▸ **選んだ文章**
******

伊須流岐比古神社(いするぎひこじんじゃ)

があります。



 

『伊須流岐比古神社』

 (いするぎひこじんじゃ)

(石川県鹿島郡中能登町石動山子部1番地1)



祭神 伊須流岐比古神(いするぎひこのかみ)

相殿神 白山比咩神(しらやまひめのかみ)


主神の伊須流岐比古神は

「肯構泉達録」などに登場する日本神話の神で

また五社権現と称される石動権現ともされる。


「いするぎ」の名は、はるか昔

石動山に空から流星が落ちて石となり

この地に留まったという伝説に由来する。

その石は鳴動し神威を顕したのだという。

伊須流岐比古神社は石の鳴動を鎮め

その石を神として祭るべく

創建されたと伝わる。


石動山『せきどうさん』は、古くは

「いするぎやま」「ゆするぎやま」と呼ばれ

「花崗岩」と「片麻岩」を主とするが

石灰岩もあり、セメント、生石灰の原料に利用され

現在も山麓の一部で採石される。

******

▸ **記録された情報**
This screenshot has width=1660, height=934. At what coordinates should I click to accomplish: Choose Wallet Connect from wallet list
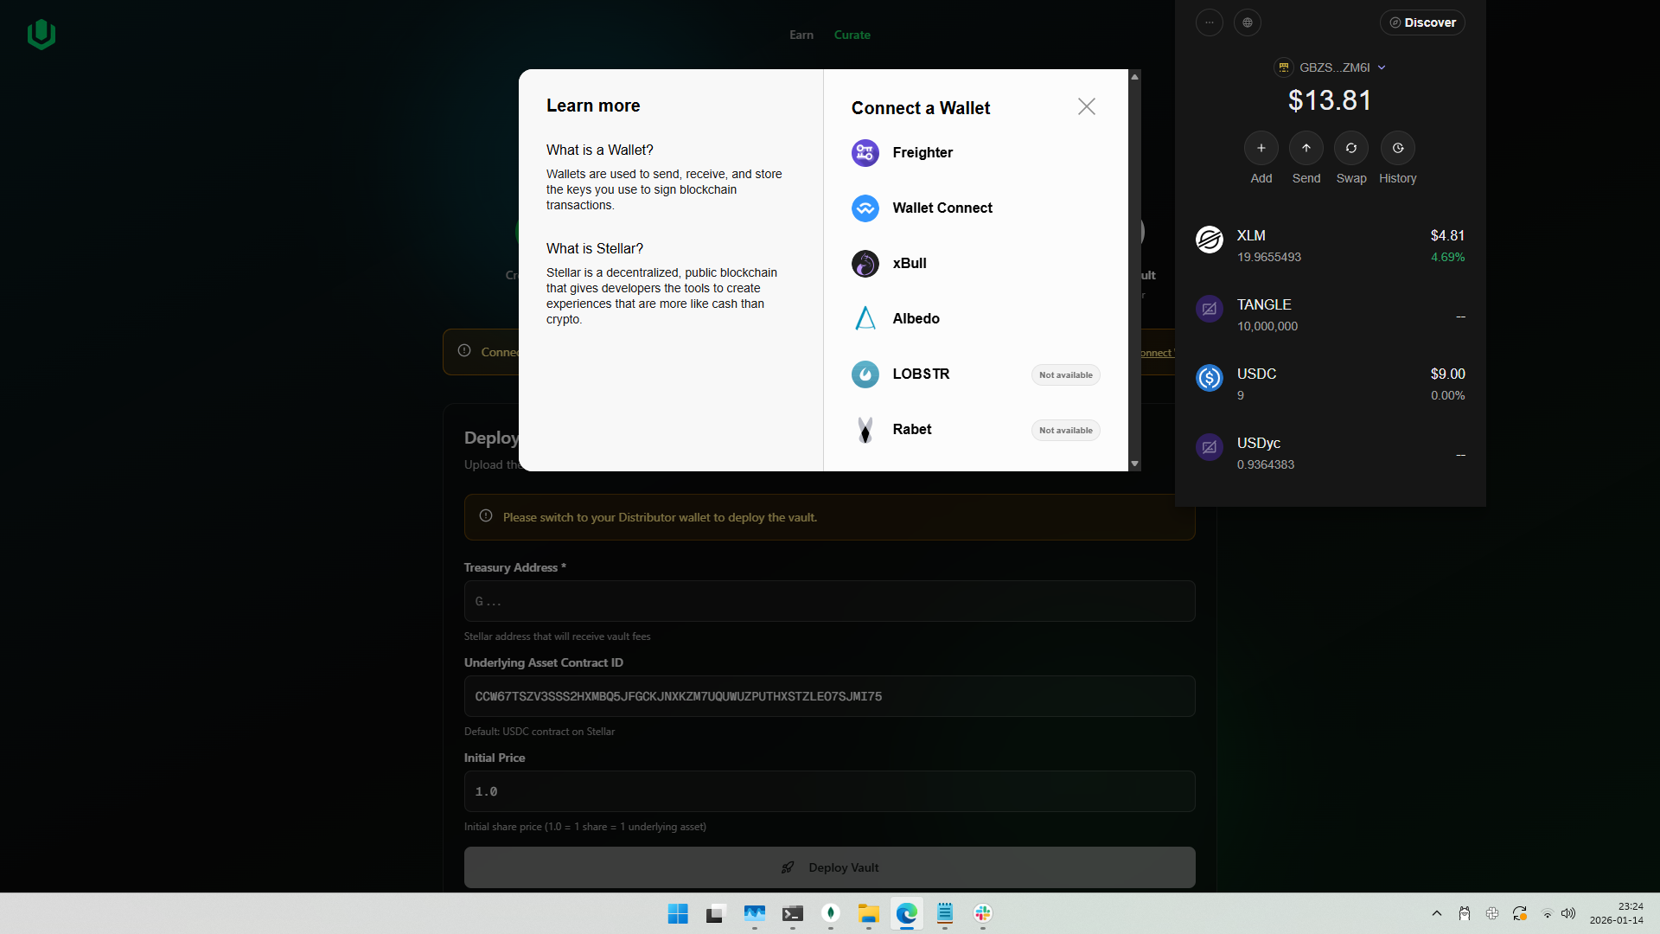click(942, 208)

******

▸ **出された課題**
伊須流岐比古神社についての文章によると、石動山は昔、何と呼ばれていましたか。

▸ **課題の答え**
「いするぎやま」や「ゆするぎやま」と呼ばれていました。